Pour l’éviter désormais, il faut que le sage (nous dirions aujourd’hui le moraliste) examine la question au double point de vue de l’individu et de la société ; qu’il cherche quelles actions tendent à augmenter ou à diminuer le bonheur public, quelles tendent à augmenter ou à diminuer le bonheur de l’agent considéré à part, non point la satisfaction immédiate de ses penchants actuels, mais la satisfaction éloignée, et alors durable, de ses besoins permanents. Il doit considérer l’agent à un double point de vue, soit que l’agent subisse l’empire des dispositions qui le portent à agir, ou qui l’en détournent, soit qu’il subisse les effets de ses propres actions, aussi bien isolément que comme membre de la société. Le moraliste voit que le bonheur individuel de l’agent est souvent en désaccord avec celui de la société, et que la privation du bonheur immédiat ou les maux positifs qu’il a à subir sont des conditions du bien-être de la société dans son état présent. S’inspirant du sentiment éthique tel que nous l’avons vu se constituer, il n’hésite pas à formuler impérativement une conduite qui tende à ne pas diminuer, et, si c’est possible, à augmenter le bonheur général, et, d’une façon indirecte et subordonnée, celui de l’agent individuel. Il impose l’obligation de s*y conformer au nom de la collectivité actuelle qui dispense la sanction morale, ou, s’il le faut, au nom du public idéal qu’il substitue de par l’autorité de son sentiment éthique rationnalisé à la collectivité actuelle incompétente ou indigne.

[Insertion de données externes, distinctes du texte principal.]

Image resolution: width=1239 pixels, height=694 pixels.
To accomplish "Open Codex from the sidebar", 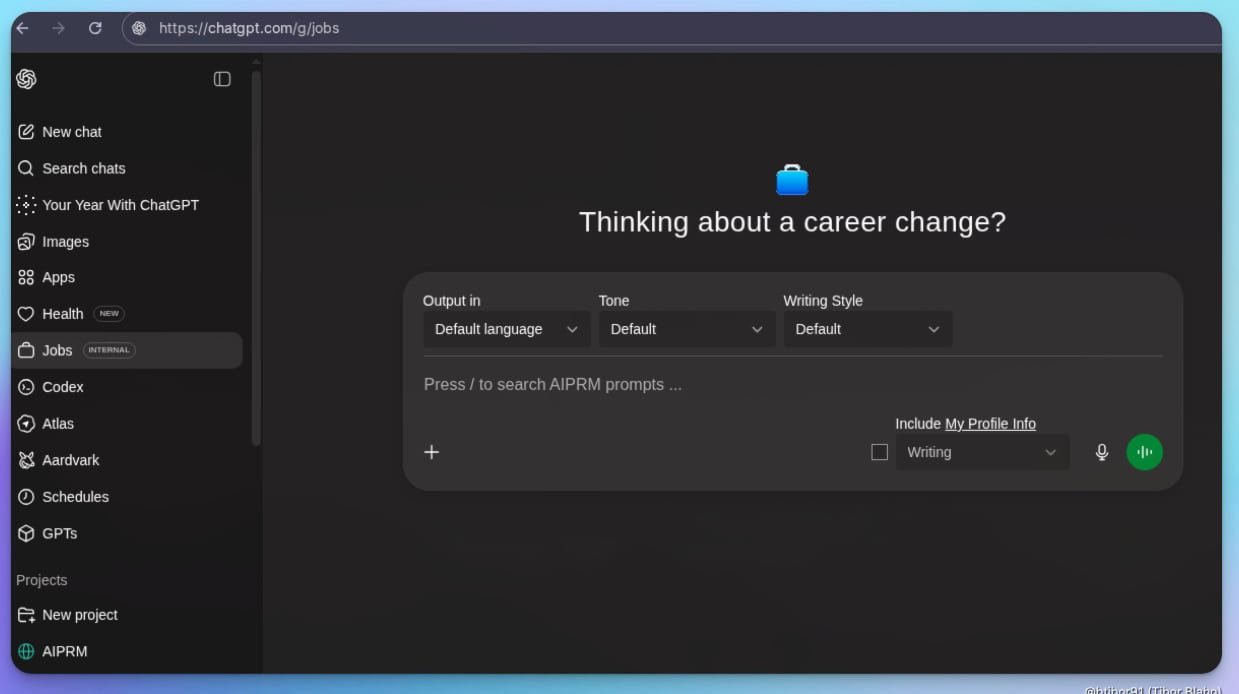I will pos(62,387).
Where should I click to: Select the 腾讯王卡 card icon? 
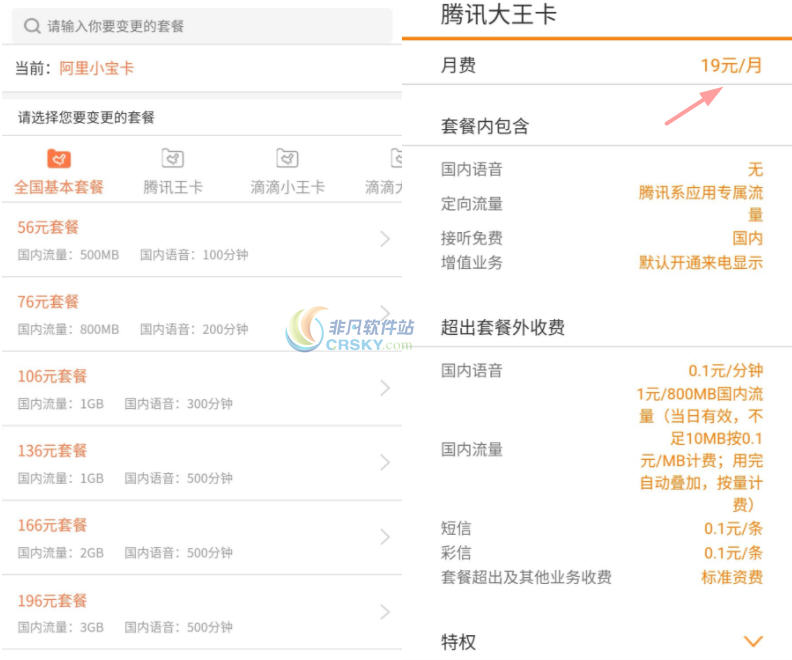click(173, 159)
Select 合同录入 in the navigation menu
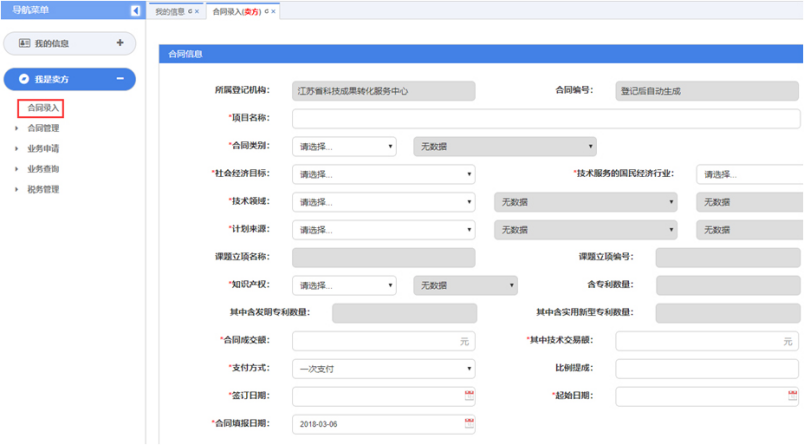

Ce travail que, selon les philosophes anciens, le sage a seul l’autorité de faire, tout homme l’accomplit, mais d’une façon incohérente et toute dépourvue de précision. Alors même qu’il ne parvient pas à se faire une notion bien nette du type qu’il doit observer, il ne doute pas que ce type n’existe et qu’il ne puisse être connu. En outre, il reconnaît par expérience que la ligne de conduite contenue dans sa conscience morale a varié, qu’elle s’est améliorée, qu’il connaît mieux le juste et l'injuste, qu’il ne les connaissait à une autre époque de sa vie, et que ses contemporains le connaissent mieux que les hommes de temps plus anciens. Cette conviction, dont le moraliste, moins que tout autre, ne saurait se défaire, devient un élément inséparable du sentiment éthique ; c’est elle qui nourrit les aspirations vers un idéal supérieur, et qui implante dans l’esprit une croyance ferme aux principes de la relativité et de la perfectibilité indéfinie de la morale.

E. Cazelles.
  1. Fragments on ethical subjects by the late George Grote F. R. S. being a selection from his posthumous papers. London, Murray, 1876.